Older Chinese dictionaries illustrated usage with tags such as ‘the filial son grows from the end of the rod,’ and ‘in a badly governed state it is a shame to enjoy wealth and honours.’ In much the same spirit, the Pinyin offers such aphorisms as ‘the lowly are the most intelligent; the élite are most ignorant,’ and ‘where the revisionist line prevailed, bad people were not looked down upon and good people were not looked up to.’ The examples of usage are a catechism of Chinese revolutionary belief (‘without destruction there can be no construction’) and improving exhortations (‘swimming is good for old people too’). I have done no computer count, but the detection and destruction of enemies seems to be a leitmotiv.
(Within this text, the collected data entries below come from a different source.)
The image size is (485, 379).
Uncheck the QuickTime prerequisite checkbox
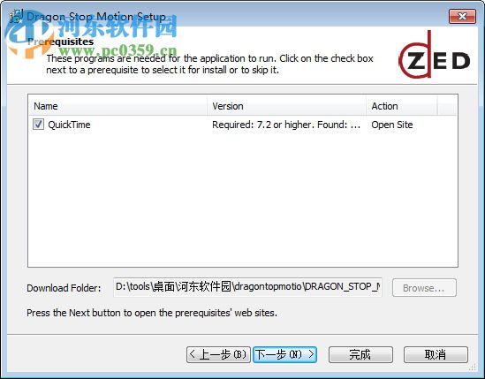tap(38, 125)
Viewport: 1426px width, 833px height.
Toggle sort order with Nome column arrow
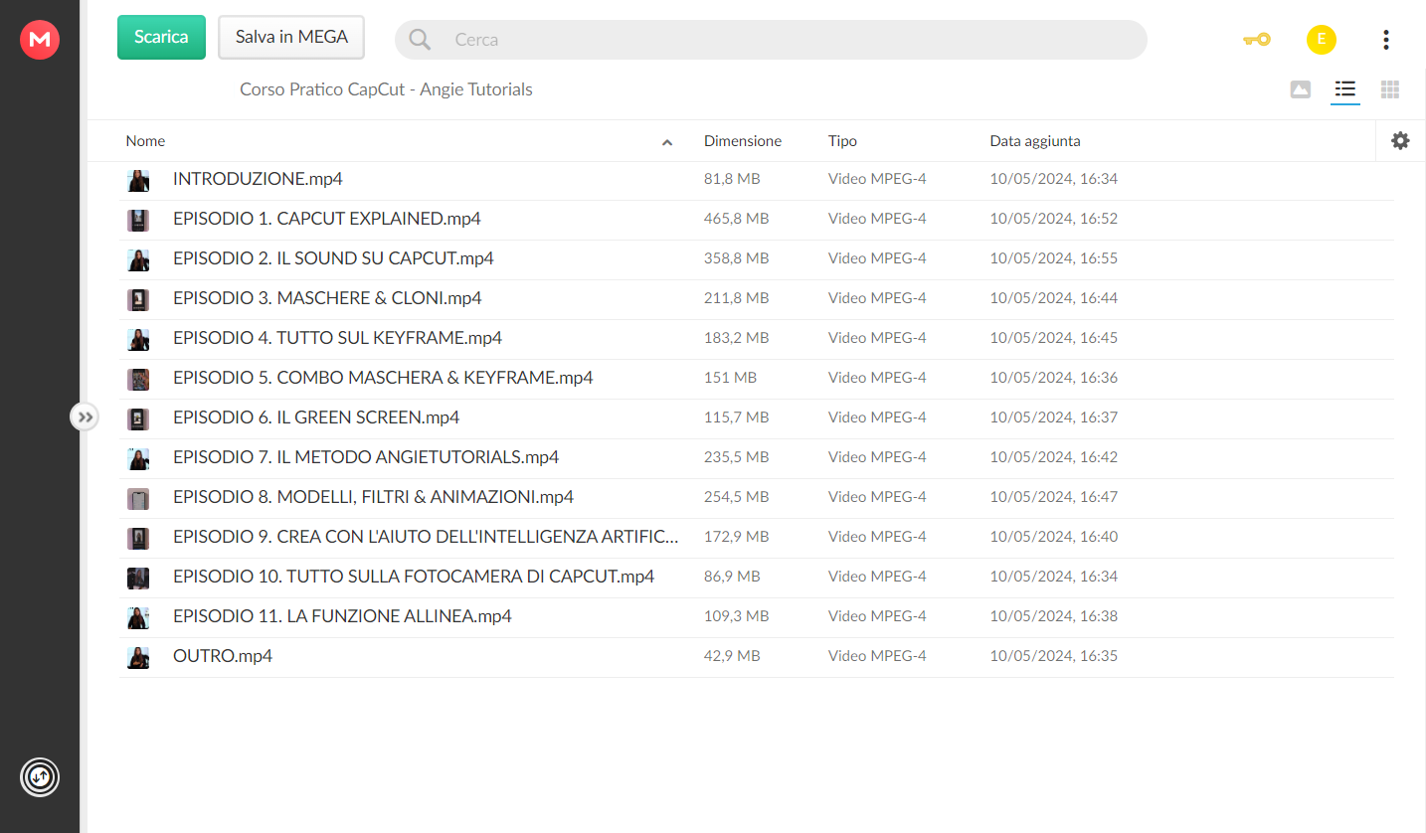667,142
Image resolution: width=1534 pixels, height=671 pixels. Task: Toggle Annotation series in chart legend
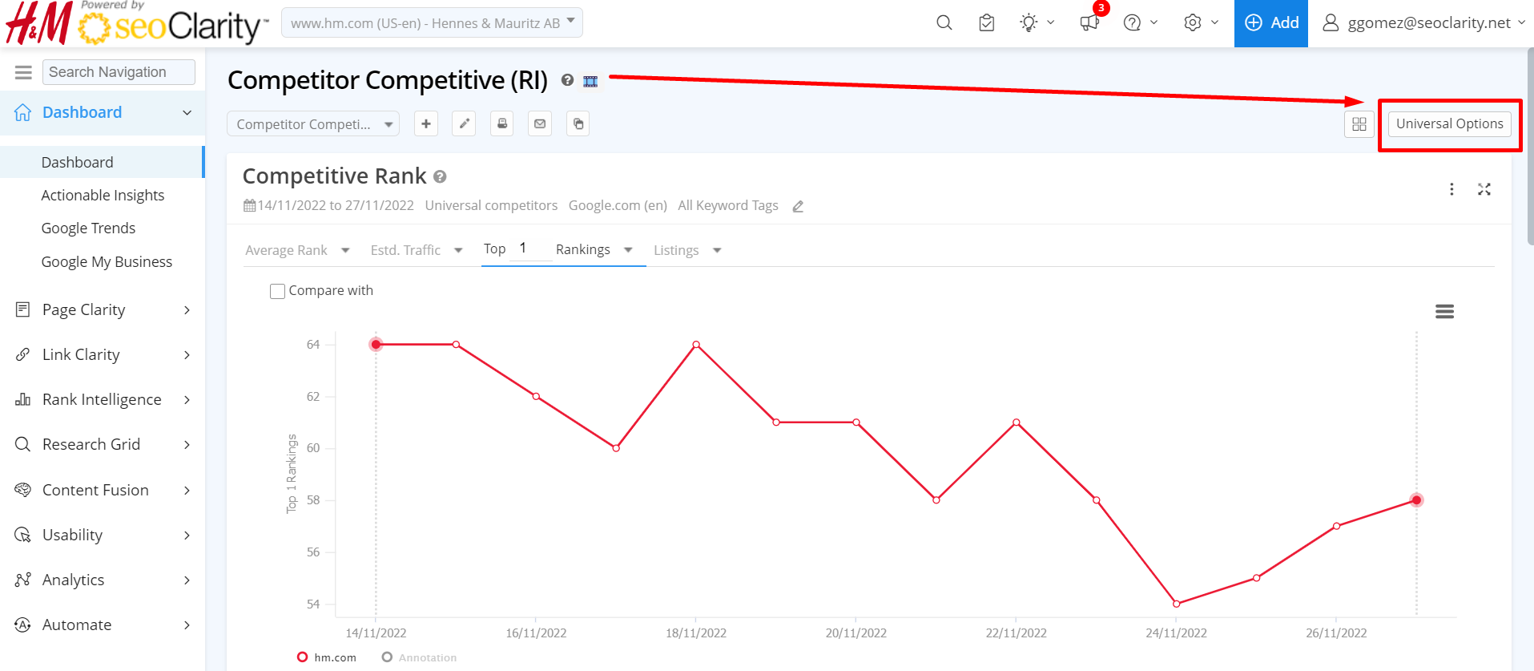pos(419,657)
The English is full of what may be called ‘PRCese’ – terms which only occur in translations of Chinese Communist texts. ‘Bad element’ designates a person behaving contrary to Party policy, and ‘class status’ is a politically-assigned status defined in terms of a notional economic class.
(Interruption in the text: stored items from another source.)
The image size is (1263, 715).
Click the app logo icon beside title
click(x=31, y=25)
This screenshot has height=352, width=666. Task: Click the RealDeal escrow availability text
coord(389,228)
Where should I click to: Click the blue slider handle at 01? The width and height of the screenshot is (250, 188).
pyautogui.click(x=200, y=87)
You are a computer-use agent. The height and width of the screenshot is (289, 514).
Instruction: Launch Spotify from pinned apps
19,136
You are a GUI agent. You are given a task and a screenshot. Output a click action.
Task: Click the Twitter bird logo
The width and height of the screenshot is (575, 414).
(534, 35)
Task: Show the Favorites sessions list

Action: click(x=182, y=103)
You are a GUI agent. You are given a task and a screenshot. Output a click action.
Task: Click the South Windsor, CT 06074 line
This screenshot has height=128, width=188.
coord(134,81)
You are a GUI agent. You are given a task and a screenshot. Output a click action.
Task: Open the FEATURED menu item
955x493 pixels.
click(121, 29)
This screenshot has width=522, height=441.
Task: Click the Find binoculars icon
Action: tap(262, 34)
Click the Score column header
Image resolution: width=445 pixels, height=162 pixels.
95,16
Just occasionally the chill of everyday life comes through: in the terms ‘residence permit’, ‘food coupon’ and ‘denunciation meeting’, for instance, and in the sad example, ‘few people give birthday parties now.’ Much more entertaining are the proverbs and the picturesque language scattered through the pages ‘like stars in the sky or men on a chessboard’, to use a well-known Chinese expression. Someone who is meddlesome is ‘a dog trying to catch mice’. To insist on examining the realities before being convinced is ‘not to shed a tear until one sees the coffin’. Of someone who lacks self-knowledge it is said that ‘the eye cannot see its lashes.’ Perhaps the most appropriate of these sayings for a reviewer to end on is ‘the full bottle is silent, the half-filled bottle sloshes,’ which refers to the eagerness of the partially-informed to give opinions, and the silence of the wise.